----- PROVIDED RECORDS
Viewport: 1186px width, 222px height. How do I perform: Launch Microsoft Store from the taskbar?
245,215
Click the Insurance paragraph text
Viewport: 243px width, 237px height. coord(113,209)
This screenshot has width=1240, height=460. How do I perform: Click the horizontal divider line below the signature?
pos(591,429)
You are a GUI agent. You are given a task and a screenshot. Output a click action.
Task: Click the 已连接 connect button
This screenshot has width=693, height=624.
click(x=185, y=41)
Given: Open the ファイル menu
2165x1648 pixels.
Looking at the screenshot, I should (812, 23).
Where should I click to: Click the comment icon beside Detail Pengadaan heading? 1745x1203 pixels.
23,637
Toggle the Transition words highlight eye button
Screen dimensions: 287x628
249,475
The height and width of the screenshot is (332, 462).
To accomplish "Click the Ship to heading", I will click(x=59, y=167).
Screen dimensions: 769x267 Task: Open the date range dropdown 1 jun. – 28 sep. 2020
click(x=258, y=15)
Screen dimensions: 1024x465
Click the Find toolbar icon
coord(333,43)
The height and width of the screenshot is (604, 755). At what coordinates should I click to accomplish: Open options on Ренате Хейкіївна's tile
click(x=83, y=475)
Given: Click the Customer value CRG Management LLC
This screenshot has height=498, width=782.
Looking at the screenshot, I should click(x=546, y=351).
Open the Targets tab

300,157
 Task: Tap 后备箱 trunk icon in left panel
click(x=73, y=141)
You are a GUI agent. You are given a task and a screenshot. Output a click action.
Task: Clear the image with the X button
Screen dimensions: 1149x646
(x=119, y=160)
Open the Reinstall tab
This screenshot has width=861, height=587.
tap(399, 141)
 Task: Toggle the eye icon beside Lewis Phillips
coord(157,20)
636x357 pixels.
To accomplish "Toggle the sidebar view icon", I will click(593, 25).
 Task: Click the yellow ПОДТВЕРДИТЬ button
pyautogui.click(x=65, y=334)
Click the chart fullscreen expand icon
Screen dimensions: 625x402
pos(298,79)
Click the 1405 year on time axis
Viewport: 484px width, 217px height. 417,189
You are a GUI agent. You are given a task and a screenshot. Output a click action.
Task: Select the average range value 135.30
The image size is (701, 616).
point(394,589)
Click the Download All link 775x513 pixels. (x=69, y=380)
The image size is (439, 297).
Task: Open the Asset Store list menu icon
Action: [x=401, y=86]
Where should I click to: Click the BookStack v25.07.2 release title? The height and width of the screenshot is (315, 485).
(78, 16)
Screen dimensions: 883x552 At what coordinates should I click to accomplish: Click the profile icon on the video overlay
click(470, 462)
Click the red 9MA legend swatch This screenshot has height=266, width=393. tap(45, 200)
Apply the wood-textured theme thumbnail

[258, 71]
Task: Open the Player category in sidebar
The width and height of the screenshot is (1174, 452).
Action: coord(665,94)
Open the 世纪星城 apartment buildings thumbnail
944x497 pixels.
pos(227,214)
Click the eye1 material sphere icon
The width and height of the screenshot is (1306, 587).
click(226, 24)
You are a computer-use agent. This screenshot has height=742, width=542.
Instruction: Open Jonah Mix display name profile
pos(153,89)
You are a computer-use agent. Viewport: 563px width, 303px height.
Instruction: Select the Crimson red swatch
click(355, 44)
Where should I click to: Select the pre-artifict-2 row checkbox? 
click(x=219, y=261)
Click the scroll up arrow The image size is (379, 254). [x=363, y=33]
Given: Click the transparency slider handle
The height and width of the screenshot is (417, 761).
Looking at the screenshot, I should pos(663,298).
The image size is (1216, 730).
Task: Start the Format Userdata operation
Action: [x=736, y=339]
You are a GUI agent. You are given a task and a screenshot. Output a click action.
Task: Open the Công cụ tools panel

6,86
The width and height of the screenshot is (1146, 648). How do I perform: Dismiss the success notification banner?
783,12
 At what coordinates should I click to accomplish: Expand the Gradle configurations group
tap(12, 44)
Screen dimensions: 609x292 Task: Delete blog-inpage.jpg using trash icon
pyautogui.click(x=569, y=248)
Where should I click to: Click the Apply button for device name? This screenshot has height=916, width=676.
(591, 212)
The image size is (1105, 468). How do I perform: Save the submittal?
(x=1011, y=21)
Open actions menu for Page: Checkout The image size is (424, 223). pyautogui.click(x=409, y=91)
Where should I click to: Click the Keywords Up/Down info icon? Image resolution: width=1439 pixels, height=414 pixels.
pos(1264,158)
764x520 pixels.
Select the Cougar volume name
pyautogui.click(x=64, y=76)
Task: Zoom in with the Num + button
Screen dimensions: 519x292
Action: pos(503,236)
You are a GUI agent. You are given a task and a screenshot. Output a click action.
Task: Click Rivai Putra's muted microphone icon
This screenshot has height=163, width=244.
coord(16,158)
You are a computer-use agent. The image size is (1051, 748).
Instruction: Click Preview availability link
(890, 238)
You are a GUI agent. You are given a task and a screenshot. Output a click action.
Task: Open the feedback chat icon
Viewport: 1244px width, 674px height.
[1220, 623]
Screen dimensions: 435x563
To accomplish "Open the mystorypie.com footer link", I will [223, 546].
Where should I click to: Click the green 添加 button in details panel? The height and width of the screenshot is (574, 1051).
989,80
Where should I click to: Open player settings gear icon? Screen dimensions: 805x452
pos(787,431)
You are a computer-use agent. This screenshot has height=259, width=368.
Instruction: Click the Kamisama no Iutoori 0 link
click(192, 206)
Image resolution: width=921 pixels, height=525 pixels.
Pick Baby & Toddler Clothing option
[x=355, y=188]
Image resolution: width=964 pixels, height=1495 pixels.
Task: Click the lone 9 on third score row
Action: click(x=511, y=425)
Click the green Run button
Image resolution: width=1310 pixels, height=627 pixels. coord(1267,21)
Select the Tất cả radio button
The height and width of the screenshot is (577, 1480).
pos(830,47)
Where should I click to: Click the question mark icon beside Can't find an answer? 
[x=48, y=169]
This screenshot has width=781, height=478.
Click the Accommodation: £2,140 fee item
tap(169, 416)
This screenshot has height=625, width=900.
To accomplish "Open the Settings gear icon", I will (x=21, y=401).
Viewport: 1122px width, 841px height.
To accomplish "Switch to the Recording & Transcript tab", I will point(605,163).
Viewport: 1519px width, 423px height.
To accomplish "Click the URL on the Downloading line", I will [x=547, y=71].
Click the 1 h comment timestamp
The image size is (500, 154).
----------
**STATED PROBLEM**
Reproduce the material above, swapping each "Screen dimensions" for "Display size" and keeping everything else the same.

**RESULT**
Viewport: 1186px width, 222px height. How do I perform: Launch Microsoft Store from the taskbar?
245,215
Click the Insurance paragraph text
Viewport: 243px width, 237px height. coord(113,209)
This screenshot has width=1240, height=460. How do I perform: Click the horizontal divider line below the signature?
pos(591,429)
You are a GUI agent. You are given a task and a screenshot. Output a click action.
Task: Click the 已连接 connect button
This screenshot has width=693, height=624.
click(x=185, y=41)
Given: Open the ファイル menu
2165x1648 pixels.
Looking at the screenshot, I should (812, 23).
Where should I click to: Click the comment icon beside Detail Pengadaan heading? 1745x1203 pixels.
23,637
Toggle the Transition words highlight eye button
Display size: 287x628
249,475
The height and width of the screenshot is (332, 462).
To accomplish "Click the Ship to heading", I will click(x=59, y=167).
Display size: 769x267 Task: Open the date range dropdown 1 jun. – 28 sep. 2020
click(x=258, y=15)
Display size: 1024x465
Click the Find toolbar icon
coord(333,43)
The height and width of the screenshot is (604, 755). At what coordinates should I click to accomplish: Open options on Ренате Хейкіївна's tile
click(x=83, y=475)
Given: Click the Customer value CRG Management LLC
This screenshot has height=498, width=782.
Looking at the screenshot, I should click(x=546, y=351).
Open the Targets tab

300,157
 Task: Tap 后备箱 trunk icon in left panel
click(x=73, y=141)
You are a GUI agent. You are given a task and a screenshot. Output a click action.
Task: Clear the image with the X button
Display size: 1149x646
(x=119, y=160)
Open the Reinstall tab
This screenshot has width=861, height=587.
tap(399, 141)
 Task: Toggle the eye icon beside Lewis Phillips
coord(157,20)
636x357 pixels.
To accomplish "Toggle the sidebar view icon", I will click(593, 25).
 Task: Click the yellow ПОДТВЕРДИТЬ button
pyautogui.click(x=65, y=334)
Click the chart fullscreen expand icon
Display size: 625x402
pos(298,79)
Click the 1405 year on time axis
Viewport: 484px width, 217px height. 417,189
You are a GUI agent. You are given a task and a screenshot. Output a click action.
Task: Select the average range value 135.30
The image size is (701, 616).
point(394,589)
Click the Download All link 775x513 pixels. (x=69, y=380)
The image size is (439, 297).
Task: Open the Asset Store list menu icon
Action: [x=401, y=86]
Where should I click to: Click the BookStack v25.07.2 release title? The height and width of the screenshot is (315, 485).
(78, 16)
Display size: 883x552 At what coordinates should I click to accomplish: Click the profile icon on the video overlay
click(470, 462)
Click the red 9MA legend swatch This screenshot has height=266, width=393. tap(45, 200)
Apply the wood-textured theme thumbnail

[258, 71]
Task: Open the Player category in sidebar
The width and height of the screenshot is (1174, 452).
Action: coord(665,94)
Open the 世纪星城 apartment buildings thumbnail
944x497 pixels.
pos(227,214)
Click the eye1 material sphere icon
The width and height of the screenshot is (1306, 587).
click(226, 24)
You are a computer-use agent. This screenshot has height=742, width=542.
Instruction: Open Jonah Mix display name profile
pos(153,89)
You are a computer-use agent. Viewport: 563px width, 303px height.
Instruction: Select the Crimson red swatch
click(355, 44)
Where should I click to: Select the pre-artifict-2 row checkbox? 
click(x=219, y=261)
Click the scroll up arrow The image size is (379, 254). [x=363, y=33]
Given: Click the transparency slider handle
The height and width of the screenshot is (417, 761).
Looking at the screenshot, I should pos(663,298).
The image size is (1216, 730).
Task: Start the Format Userdata operation
Action: [x=736, y=339]
You are a GUI agent. You are given a task and a screenshot. Output a click action.
Task: Open the Công cụ tools panel

6,86
The width and height of the screenshot is (1146, 648). How do I perform: Dismiss the success notification banner?
783,12
 At what coordinates should I click to accomplish: Expand the Gradle configurations group
tap(12, 44)
Display size: 609x292 Task: Delete blog-inpage.jpg using trash icon
pyautogui.click(x=569, y=248)
Where should I click to: Click the Apply button for device name? This screenshot has height=916, width=676.
(591, 212)
The image size is (1105, 468). How do I perform: Save the submittal?
(x=1011, y=21)
Open actions menu for Page: Checkout The image size is (424, 223). pyautogui.click(x=409, y=91)
Where should I click to: Click the Keywords Up/Down info icon? Image resolution: width=1439 pixels, height=414 pixels.
pos(1264,158)
764x520 pixels.
Select the Cougar volume name
pyautogui.click(x=64, y=76)
Task: Zoom in with the Num + button
Display size: 519x292
Action: pos(503,236)
You are a GUI agent. You are given a task and a screenshot. Output a click action.
Task: Click Rivai Putra's muted microphone icon
This screenshot has height=163, width=244.
coord(16,158)
You are a computer-use agent. The image size is (1051, 748).
Instruction: Click Preview availability link
(890, 238)
You are a GUI agent. You are given a task and a screenshot. Output a click action.
Task: Open the feedback chat icon
Viewport: 1244px width, 674px height.
[1220, 623]
Display size: 435x563
To accomplish "Open the mystorypie.com footer link", I will [223, 546].
Where should I click to: Click the green 添加 button in details panel? The height and width of the screenshot is (574, 1051).
989,80
Where should I click to: Open player settings gear icon? Display size: 805x452
pos(787,431)
You are a computer-use agent. This screenshot has height=259, width=368.
Instruction: Click the Kamisama no Iutoori 0 link
click(192, 206)
Image resolution: width=921 pixels, height=525 pixels.
Pick Baby & Toddler Clothing option
[x=355, y=188]
Image resolution: width=964 pixels, height=1495 pixels.
Task: Click the lone 9 on third score row
Action: click(x=511, y=425)
Click the green Run button
Image resolution: width=1310 pixels, height=627 pixels. coord(1267,21)
Select the Tất cả radio button
The height and width of the screenshot is (577, 1480).
pos(830,47)
Where should I click to: Click the question mark icon beside Can't find an answer? 
[x=48, y=169]
This screenshot has width=781, height=478.
Click the Accommodation: £2,140 fee item
tap(169, 416)
This screenshot has height=625, width=900.
To accomplish "Open the Settings gear icon", I will (x=21, y=401).
Viewport: 1122px width, 841px height.
To accomplish "Switch to the Recording & Transcript tab", I will point(605,163).
Viewport: 1519px width, 423px height.
To accomplish "Click the URL on the Downloading line", I will [x=547, y=71].
Click the 1 h comment timestamp
The image size is (500, 154).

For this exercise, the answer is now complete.